Welcome to Season 14, Episode 3 of Acquired, the podcast about great companies and the stories and playbooks behind them. I'm Ben Gilbert. I'm David Rosenthal. And we are your hosts. They say, David, that as an investor, you can't beat the market or time the market, that you're better off indexing and dollar cost averaging rather than trying to be an active stock picker.

00:00 - 00:00 Ben Gilbert

They say there's no persistence of returns for hedge funds, that this year's big winner can be next year's big loser, and that nobody gets huge outperformance without taking huge risk.
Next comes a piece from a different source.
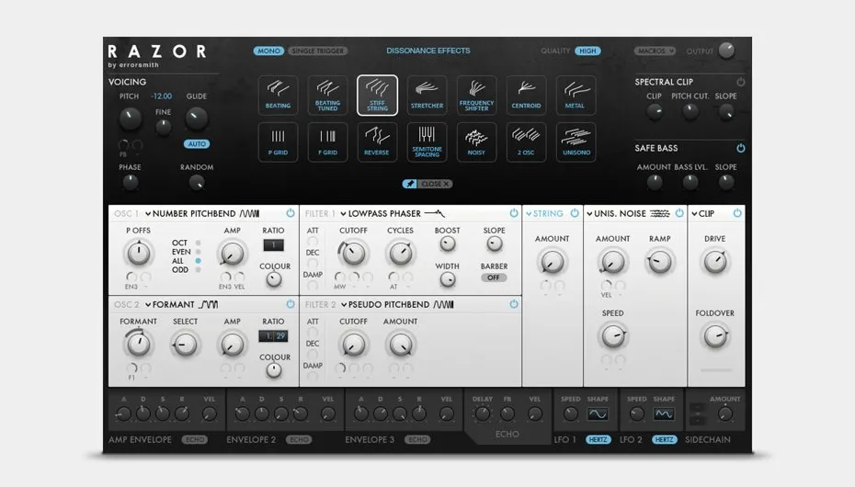Choose the Stretcher effect icon
Viewport: 855px width, 487px height.
[x=427, y=96]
00:00 - 00:00 David Rosenthal

When I was in college, I actually took an economics class with Burton Malkiel, who, of course, you know, was involved in starting Vanguard and is a big proponent of all that. And that is what I learned, Ben.

00:00 - 00:00 Ben Gilbert

Well, David, it turns out they were wrong. Today, listeners, we tell the story of the best-performing investment firm in history, Renaissance Technologies, or Rentech. Their 30-year track record managing billions of dollars has better returns than anyone you have ever heard of, including Berkshire Hathaway, Bridgewater, George Soros, Peter Lynch, or anyone else. So why haven't you heard of them?

00:00 - 00:00 Ben Gilbert

Or if you have, why don't you know much about them? Well, their eye-popping performance is matched only by their extreme secrecy, and they are unusual in almost every way. Their founder, Jim Simons, worked for the U.S. government in the Cold War as a codebreaker before starting Renaissance.